## INPUT RECORDS:
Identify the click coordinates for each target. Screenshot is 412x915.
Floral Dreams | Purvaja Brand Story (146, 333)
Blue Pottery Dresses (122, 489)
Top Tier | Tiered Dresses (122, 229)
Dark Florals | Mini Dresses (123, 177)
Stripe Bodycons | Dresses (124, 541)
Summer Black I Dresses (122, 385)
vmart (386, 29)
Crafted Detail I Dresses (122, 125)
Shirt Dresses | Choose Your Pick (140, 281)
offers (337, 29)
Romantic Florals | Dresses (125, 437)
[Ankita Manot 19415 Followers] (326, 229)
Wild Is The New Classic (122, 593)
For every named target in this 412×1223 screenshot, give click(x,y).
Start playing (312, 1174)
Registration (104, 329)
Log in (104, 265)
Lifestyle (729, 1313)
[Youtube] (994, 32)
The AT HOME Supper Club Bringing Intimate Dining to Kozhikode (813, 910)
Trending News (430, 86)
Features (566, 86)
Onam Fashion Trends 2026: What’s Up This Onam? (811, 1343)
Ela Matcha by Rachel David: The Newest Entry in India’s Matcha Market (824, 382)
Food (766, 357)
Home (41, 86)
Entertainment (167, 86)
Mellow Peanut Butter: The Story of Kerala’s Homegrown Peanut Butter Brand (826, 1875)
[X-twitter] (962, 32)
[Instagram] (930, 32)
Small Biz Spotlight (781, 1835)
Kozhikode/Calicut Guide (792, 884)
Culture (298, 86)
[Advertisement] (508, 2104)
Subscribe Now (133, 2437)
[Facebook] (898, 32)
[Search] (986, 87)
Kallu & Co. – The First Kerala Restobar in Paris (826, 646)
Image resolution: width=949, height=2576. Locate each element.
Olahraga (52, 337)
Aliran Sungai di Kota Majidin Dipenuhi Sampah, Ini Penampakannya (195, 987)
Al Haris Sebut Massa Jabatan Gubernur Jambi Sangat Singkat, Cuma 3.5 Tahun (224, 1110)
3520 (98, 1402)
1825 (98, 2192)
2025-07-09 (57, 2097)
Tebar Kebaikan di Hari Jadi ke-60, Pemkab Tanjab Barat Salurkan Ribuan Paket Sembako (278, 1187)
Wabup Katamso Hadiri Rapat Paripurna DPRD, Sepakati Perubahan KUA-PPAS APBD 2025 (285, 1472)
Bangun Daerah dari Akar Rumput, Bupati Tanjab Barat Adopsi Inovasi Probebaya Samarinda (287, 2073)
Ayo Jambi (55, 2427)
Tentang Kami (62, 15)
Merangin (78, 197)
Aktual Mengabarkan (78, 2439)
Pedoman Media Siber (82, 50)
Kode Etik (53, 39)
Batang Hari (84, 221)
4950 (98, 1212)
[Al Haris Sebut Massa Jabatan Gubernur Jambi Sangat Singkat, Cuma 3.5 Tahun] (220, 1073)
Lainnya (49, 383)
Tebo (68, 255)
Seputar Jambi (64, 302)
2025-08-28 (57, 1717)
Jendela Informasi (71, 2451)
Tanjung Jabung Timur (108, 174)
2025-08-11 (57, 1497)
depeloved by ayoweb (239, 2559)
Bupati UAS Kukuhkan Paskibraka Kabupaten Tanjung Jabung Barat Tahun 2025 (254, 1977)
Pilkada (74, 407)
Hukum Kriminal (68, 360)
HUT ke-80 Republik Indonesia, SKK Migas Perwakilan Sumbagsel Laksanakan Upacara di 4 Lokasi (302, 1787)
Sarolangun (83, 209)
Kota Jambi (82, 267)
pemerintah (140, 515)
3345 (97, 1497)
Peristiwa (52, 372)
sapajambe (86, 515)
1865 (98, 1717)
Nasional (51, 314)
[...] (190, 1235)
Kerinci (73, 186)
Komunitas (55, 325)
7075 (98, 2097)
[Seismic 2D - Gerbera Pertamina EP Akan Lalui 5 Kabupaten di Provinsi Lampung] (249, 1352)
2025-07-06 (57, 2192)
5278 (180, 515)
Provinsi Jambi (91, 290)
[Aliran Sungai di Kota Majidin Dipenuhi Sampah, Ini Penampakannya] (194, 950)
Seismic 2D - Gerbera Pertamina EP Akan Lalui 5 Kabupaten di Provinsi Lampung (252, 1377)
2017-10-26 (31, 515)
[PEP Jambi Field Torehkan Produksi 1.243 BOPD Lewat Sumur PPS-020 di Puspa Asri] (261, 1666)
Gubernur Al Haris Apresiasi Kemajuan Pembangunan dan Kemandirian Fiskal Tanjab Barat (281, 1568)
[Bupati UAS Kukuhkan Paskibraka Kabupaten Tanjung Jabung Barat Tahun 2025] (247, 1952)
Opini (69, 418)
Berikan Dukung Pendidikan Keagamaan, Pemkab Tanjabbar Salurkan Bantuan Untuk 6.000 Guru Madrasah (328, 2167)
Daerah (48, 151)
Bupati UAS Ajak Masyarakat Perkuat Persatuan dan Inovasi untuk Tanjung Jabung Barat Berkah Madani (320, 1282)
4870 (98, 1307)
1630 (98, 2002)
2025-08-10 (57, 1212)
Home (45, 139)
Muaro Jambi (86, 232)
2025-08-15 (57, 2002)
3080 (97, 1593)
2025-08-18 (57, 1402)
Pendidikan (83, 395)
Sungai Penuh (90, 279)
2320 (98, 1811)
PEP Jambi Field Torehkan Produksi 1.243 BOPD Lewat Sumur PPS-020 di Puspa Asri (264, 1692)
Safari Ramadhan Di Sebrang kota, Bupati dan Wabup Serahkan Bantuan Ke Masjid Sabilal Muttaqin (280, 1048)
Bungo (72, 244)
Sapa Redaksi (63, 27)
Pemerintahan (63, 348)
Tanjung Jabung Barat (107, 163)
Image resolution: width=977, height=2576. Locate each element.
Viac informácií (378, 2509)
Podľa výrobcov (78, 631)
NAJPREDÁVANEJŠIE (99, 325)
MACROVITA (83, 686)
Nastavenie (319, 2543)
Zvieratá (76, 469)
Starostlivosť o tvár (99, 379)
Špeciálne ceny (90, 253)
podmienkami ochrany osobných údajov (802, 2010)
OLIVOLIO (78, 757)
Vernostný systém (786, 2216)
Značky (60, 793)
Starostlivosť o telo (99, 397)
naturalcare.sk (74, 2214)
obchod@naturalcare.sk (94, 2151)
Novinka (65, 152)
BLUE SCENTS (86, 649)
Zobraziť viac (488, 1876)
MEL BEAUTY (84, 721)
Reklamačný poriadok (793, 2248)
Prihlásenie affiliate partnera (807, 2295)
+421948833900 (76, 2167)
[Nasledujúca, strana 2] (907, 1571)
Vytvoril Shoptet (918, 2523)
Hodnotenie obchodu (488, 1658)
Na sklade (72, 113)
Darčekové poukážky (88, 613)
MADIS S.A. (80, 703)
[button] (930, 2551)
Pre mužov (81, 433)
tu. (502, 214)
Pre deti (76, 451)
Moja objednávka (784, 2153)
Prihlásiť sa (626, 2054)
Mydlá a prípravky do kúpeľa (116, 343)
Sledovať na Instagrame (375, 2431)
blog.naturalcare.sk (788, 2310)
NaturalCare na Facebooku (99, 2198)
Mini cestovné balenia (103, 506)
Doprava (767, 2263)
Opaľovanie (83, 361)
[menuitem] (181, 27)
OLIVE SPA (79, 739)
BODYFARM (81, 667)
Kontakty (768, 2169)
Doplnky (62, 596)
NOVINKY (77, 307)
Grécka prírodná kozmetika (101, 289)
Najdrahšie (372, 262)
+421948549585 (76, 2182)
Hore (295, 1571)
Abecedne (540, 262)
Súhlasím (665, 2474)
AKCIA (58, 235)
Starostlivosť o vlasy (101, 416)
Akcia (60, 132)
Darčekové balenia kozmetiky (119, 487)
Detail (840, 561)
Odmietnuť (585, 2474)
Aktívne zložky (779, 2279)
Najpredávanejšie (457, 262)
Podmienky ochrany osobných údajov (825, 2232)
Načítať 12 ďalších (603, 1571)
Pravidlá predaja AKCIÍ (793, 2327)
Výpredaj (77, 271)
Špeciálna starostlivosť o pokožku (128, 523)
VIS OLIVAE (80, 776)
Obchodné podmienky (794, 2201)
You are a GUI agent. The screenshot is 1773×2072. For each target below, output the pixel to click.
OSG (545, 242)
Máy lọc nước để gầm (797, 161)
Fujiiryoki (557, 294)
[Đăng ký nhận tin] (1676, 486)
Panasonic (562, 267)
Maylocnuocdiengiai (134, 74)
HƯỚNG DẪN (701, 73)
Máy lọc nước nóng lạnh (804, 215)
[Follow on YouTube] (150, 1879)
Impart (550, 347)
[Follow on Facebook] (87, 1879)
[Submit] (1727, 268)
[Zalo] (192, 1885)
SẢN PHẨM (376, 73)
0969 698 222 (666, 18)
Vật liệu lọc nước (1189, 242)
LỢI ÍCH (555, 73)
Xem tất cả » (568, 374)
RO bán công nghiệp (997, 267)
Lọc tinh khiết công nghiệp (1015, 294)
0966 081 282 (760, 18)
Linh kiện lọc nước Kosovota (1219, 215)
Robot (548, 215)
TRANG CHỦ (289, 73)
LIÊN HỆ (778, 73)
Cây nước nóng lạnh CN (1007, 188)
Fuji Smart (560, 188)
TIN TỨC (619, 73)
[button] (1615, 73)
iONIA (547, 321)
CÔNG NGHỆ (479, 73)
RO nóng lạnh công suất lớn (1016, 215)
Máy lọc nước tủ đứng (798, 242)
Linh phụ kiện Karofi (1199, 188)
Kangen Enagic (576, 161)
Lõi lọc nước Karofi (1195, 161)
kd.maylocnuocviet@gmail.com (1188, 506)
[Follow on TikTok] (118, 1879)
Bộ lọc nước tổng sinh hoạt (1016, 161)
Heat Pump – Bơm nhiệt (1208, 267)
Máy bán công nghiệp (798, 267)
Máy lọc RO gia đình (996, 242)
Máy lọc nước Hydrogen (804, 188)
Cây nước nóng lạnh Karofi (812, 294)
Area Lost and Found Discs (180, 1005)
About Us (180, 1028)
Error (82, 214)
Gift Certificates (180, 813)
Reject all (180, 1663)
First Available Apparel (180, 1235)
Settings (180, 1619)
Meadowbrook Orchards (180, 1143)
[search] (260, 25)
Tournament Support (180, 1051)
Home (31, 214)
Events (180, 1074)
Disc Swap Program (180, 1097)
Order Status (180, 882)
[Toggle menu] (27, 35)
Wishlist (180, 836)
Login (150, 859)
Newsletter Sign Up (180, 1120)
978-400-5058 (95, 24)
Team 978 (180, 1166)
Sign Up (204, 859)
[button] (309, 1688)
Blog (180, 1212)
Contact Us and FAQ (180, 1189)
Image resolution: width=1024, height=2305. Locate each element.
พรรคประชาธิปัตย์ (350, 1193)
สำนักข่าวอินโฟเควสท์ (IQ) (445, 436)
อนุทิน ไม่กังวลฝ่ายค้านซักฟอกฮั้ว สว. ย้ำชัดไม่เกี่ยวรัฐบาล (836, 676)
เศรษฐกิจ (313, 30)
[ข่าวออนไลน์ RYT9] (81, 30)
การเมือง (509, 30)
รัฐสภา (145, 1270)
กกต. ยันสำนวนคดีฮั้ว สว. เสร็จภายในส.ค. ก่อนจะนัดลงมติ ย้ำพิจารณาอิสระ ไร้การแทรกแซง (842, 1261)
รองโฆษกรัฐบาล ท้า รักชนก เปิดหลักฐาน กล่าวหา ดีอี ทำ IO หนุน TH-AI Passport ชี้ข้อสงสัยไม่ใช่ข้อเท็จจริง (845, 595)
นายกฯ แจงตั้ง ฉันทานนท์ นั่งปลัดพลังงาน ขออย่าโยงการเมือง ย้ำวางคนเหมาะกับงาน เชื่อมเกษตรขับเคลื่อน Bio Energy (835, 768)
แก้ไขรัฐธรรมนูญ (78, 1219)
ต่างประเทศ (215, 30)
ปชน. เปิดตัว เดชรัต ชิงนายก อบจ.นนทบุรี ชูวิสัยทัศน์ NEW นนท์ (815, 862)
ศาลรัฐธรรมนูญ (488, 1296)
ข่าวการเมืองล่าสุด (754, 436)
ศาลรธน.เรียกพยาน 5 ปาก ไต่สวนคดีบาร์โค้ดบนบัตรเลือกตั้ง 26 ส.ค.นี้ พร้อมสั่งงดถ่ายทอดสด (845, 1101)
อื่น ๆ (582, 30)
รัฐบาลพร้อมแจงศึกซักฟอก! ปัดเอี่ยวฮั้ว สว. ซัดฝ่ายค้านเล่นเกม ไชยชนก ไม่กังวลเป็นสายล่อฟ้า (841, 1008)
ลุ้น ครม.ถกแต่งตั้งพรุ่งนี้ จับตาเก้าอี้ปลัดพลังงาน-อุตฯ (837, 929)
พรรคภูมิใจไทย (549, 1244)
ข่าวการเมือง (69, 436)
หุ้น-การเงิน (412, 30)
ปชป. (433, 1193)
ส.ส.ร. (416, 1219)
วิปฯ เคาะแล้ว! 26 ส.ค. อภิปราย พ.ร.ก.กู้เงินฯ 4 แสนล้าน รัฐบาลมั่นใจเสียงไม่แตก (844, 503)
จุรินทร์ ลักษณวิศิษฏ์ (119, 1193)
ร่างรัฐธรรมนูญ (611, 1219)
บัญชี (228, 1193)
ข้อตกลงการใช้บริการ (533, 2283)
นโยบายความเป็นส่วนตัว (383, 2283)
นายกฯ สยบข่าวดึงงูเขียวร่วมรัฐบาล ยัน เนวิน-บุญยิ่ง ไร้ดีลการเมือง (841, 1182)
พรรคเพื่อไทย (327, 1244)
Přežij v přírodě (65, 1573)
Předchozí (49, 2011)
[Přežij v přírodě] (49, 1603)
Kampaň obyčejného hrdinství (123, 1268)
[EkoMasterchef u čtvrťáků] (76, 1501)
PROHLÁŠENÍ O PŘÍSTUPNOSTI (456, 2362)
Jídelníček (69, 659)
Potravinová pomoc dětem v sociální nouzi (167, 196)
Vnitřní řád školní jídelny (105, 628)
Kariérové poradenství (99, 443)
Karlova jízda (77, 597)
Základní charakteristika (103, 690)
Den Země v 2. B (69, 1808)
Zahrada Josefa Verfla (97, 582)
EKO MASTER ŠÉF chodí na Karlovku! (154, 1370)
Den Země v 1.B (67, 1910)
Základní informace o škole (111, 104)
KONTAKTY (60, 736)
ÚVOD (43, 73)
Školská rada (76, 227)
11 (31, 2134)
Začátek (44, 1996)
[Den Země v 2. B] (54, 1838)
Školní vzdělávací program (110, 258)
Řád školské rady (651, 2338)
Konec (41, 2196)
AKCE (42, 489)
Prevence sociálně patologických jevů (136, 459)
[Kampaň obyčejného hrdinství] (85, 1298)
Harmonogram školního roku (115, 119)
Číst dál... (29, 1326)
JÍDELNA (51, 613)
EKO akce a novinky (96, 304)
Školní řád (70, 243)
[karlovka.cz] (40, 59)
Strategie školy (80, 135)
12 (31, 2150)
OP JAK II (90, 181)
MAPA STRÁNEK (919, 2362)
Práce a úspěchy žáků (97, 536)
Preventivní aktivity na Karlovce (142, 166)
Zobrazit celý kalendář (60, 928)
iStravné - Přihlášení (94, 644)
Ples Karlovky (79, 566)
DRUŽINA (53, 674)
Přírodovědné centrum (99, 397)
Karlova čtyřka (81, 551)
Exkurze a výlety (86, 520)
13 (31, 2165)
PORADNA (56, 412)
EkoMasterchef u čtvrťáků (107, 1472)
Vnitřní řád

## AIM OF THE TASK:
From the first line of the data above to the line holding "Olahraga (52, 337)", reproduce each line exactly; emit no other lines.

## TASK RESULT:
Identify the click coordinates for each target. Screenshot is 412x915.
Floral Dreams | Purvaja Brand Story (146, 333)
Blue Pottery Dresses (122, 489)
Top Tier | Tiered Dresses (122, 229)
Dark Florals | Mini Dresses (123, 177)
Stripe Bodycons | Dresses (124, 541)
Summer Black I Dresses (122, 385)
vmart (386, 29)
Crafted Detail I Dresses (122, 125)
Shirt Dresses | Choose Your Pick (140, 281)
offers (337, 29)
Romantic Florals | Dresses (125, 437)
[Ankita Manot 19415 Followers] (326, 229)
Wild Is The New Classic (122, 593)
For every named target in this 412×1223 screenshot, give click(x,y).
Start playing (312, 1174)
Registration (104, 329)
Log in (104, 265)
Lifestyle (729, 1313)
[Youtube] (994, 32)
The AT HOME Supper Club Bringing Intimate Dining to Kozhikode (813, 910)
Trending News (430, 86)
Features (566, 86)
Onam Fashion Trends 2026: What’s Up This Onam? (811, 1343)
Ela Matcha by Rachel David: The Newest Entry in India’s Matcha Market (824, 382)
Food (766, 357)
Home (41, 86)
Entertainment (167, 86)
Mellow Peanut Butter: The Story of Kerala’s Homegrown Peanut Butter Brand (826, 1875)
[X-twitter] (962, 32)
[Instagram] (930, 32)
Small Biz Spotlight (781, 1835)
Kozhikode/Calicut Guide (792, 884)
Culture (298, 86)
[Advertisement] (508, 2104)
Subscribe Now (133, 2437)
[Facebook] (898, 32)
[Search] (986, 87)
Kallu & Co. – The First Kerala Restobar in Paris (826, 646)
Image resolution: width=949, height=2576. Locate each element.
Olahraga (52, 337)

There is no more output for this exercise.